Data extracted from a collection
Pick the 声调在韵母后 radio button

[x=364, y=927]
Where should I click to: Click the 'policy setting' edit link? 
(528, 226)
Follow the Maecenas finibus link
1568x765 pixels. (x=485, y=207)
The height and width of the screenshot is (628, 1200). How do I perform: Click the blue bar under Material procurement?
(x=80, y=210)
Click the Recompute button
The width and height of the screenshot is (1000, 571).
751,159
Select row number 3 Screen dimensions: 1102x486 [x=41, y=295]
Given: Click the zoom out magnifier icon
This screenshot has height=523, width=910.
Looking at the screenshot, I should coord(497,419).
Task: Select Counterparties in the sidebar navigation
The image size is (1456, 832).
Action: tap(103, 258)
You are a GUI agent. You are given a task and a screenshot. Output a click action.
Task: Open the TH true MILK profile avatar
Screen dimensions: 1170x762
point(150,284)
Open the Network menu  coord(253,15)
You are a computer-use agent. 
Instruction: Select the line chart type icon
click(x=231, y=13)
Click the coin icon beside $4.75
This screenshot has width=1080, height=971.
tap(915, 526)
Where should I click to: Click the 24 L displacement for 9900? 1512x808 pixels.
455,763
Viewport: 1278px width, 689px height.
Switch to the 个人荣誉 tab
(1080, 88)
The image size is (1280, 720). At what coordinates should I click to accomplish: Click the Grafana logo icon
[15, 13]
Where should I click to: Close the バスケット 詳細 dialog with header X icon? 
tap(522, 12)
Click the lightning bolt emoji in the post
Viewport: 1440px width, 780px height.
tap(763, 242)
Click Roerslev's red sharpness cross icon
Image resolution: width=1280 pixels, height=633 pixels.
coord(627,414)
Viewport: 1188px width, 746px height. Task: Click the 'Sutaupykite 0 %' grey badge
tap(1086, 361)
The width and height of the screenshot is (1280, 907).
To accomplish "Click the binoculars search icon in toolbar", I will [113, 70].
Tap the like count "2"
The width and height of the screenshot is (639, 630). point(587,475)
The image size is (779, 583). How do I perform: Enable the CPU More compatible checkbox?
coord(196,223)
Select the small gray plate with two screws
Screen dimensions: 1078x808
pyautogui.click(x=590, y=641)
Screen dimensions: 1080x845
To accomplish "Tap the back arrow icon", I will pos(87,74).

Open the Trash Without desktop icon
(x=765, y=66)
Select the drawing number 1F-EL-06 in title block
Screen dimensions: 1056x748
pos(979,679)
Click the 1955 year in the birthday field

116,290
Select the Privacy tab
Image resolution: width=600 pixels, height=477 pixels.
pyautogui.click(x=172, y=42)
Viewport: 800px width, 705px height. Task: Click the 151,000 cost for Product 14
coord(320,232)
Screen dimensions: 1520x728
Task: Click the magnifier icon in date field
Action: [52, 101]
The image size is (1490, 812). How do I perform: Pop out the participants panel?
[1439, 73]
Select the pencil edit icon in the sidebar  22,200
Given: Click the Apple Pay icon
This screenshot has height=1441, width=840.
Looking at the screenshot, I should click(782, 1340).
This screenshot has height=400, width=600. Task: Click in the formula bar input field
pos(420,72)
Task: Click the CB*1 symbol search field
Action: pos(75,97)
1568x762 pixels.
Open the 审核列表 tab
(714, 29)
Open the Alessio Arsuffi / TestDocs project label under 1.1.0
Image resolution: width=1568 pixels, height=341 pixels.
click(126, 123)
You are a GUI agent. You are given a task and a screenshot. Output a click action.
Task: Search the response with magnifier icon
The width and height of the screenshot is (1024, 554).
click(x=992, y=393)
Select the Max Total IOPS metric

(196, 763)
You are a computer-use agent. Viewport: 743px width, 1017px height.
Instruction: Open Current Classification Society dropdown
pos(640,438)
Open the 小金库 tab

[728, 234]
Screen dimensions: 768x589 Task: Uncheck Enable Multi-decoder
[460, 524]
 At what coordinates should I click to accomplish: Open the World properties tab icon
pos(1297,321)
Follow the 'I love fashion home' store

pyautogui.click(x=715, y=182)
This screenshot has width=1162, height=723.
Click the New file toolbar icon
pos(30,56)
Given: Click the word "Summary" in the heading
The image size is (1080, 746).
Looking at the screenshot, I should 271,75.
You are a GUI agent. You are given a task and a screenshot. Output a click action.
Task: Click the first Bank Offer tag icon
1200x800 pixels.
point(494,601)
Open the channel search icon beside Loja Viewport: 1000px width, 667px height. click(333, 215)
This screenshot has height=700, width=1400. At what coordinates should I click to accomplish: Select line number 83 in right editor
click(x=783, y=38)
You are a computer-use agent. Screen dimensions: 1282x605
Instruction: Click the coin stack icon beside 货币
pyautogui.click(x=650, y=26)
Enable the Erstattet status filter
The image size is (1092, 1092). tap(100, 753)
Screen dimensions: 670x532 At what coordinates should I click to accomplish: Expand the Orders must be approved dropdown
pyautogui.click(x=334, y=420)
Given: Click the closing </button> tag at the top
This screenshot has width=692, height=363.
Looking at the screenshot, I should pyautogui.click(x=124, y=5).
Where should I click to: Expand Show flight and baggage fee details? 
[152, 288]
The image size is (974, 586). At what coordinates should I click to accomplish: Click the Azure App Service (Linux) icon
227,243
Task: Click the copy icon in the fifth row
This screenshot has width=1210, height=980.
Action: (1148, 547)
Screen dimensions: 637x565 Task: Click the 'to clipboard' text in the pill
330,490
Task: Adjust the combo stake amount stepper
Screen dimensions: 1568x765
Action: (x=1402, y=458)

Exercise goal
Every line from above should appear again in the answer, exactly as written.

Exercise answer
Pick the 声调在韵母后 radio button

[x=364, y=927]
Where should I click to: Click the 'policy setting' edit link? 
(528, 226)
Follow the Maecenas finibus link
1568x765 pixels. (x=485, y=207)
The height and width of the screenshot is (628, 1200). How do I perform: Click the blue bar under Material procurement?
(x=80, y=210)
Click the Recompute button
The width and height of the screenshot is (1000, 571).
751,159
Select row number 3 Screen dimensions: 1102x486 [x=41, y=295]
Given: Click the zoom out magnifier icon
This screenshot has height=523, width=910.
Looking at the screenshot, I should coord(497,419).
Task: Select Counterparties in the sidebar navigation
The image size is (1456, 832).
Action: tap(103, 258)
You are a GUI agent. You are given a task and a screenshot. Output a click action.
Task: Open the TH true MILK profile avatar
Screen dimensions: 1170x762
point(150,284)
Open the Network menu  coord(253,15)
You are a computer-use agent. 
Instruction: Select the line chart type icon
click(x=231, y=13)
Click the coin icon beside $4.75
This screenshot has width=1080, height=971.
tap(915, 526)
Where should I click to: Click the 24 L displacement for 9900? 1512x808 pixels.
455,763
Viewport: 1278px width, 689px height.
Switch to the 个人荣誉 tab
(1080, 88)
The image size is (1280, 720). At what coordinates should I click to accomplish: Click the Grafana logo icon
[15, 13]
Where should I click to: Close the バスケット 詳細 dialog with header X icon? 
tap(522, 12)
Click the lightning bolt emoji in the post
Viewport: 1440px width, 780px height.
tap(763, 242)
Click Roerslev's red sharpness cross icon
Image resolution: width=1280 pixels, height=633 pixels.
coord(627,414)
Viewport: 1188px width, 746px height. Task: Click the 'Sutaupykite 0 %' grey badge
tap(1086, 361)
The width and height of the screenshot is (1280, 907).
To accomplish "Click the binoculars search icon in toolbar", I will [113, 70].
Tap the like count "2"
The width and height of the screenshot is (639, 630). point(587,475)
The image size is (779, 583). How do I perform: Enable the CPU More compatible checkbox?
coord(196,223)
Select the small gray plate with two screws
Screen dimensions: 1078x808
pyautogui.click(x=590, y=641)
Screen dimensions: 1080x845
To accomplish "Tap the back arrow icon", I will pos(87,74).

Open the Trash Without desktop icon
(x=765, y=66)
Select the drawing number 1F-EL-06 in title block
Screen dimensions: 1056x748
pos(979,679)
Click the 1955 year in the birthday field

116,290
Select the Privacy tab
Image resolution: width=600 pixels, height=477 pixels.
pyautogui.click(x=172, y=42)
Viewport: 800px width, 705px height. Task: Click the 151,000 cost for Product 14
coord(320,232)
Screen dimensions: 1520x728
Task: Click the magnifier icon in date field
Action: [52, 101]
The image size is (1490, 812). How do I perform: Pop out the participants panel?
[1439, 73]
Select the pencil edit icon in the sidebar  22,200
Given: Click the Apple Pay icon
This screenshot has height=1441, width=840.
Looking at the screenshot, I should click(782, 1340).
This screenshot has height=400, width=600. Task: Click in the formula bar input field
pos(420,72)
Task: Click the CB*1 symbol search field
Action: pos(75,97)
1568x762 pixels.
Open the 审核列表 tab
(714, 29)
Open the Alessio Arsuffi / TestDocs project label under 1.1.0
Image resolution: width=1568 pixels, height=341 pixels.
click(126, 123)
You are a GUI agent. You are given a task and a screenshot. Output a click action.
Task: Search the response with magnifier icon
The width and height of the screenshot is (1024, 554).
click(x=992, y=393)
Select the Max Total IOPS metric

(196, 763)
You are a computer-use agent. Viewport: 743px width, 1017px height.
Instruction: Open Current Classification Society dropdown
pos(640,438)
Open the 小金库 tab

[728, 234]
Screen dimensions: 768x589 Task: Uncheck Enable Multi-decoder
[460, 524]
 At what coordinates should I click to accomplish: Open the World properties tab icon
pos(1297,321)
Follow the 'I love fashion home' store

pyautogui.click(x=715, y=182)
This screenshot has width=1162, height=723.
Click the New file toolbar icon
pos(30,56)
Given: Click the word "Summary" in the heading
The image size is (1080, 746).
Looking at the screenshot, I should 271,75.
You are a GUI agent. You are given a task and a screenshot. Output a click action.
Task: Click the first Bank Offer tag icon
1200x800 pixels.
point(494,601)
Open the channel search icon beside Loja Viewport: 1000px width, 667px height. click(333, 215)
This screenshot has height=700, width=1400. At what coordinates should I click to accomplish: Select line number 83 in right editor
click(x=783, y=38)
You are a computer-use agent. Screen dimensions: 1282x605
Instruction: Click the coin stack icon beside 货币
pyautogui.click(x=650, y=26)
Enable the Erstattet status filter
The image size is (1092, 1092). tap(100, 753)
Screen dimensions: 670x532 At what coordinates should I click to accomplish: Expand the Orders must be approved dropdown
pyautogui.click(x=334, y=420)
Given: Click the closing </button> tag at the top
This screenshot has width=692, height=363.
Looking at the screenshot, I should pyautogui.click(x=124, y=5).
Where should I click to: Expand Show flight and baggage fee details? 
[152, 288]
The image size is (974, 586). At what coordinates should I click to accomplish: Click the Azure App Service (Linux) icon
227,243
Task: Click the copy icon in the fifth row
This screenshot has width=1210, height=980.
Action: (1148, 547)
Screen dimensions: 637x565 Task: Click the 'to clipboard' text in the pill
330,490
Task: Adjust the combo stake amount stepper
Screen dimensions: 1568x765
Action: (x=1402, y=458)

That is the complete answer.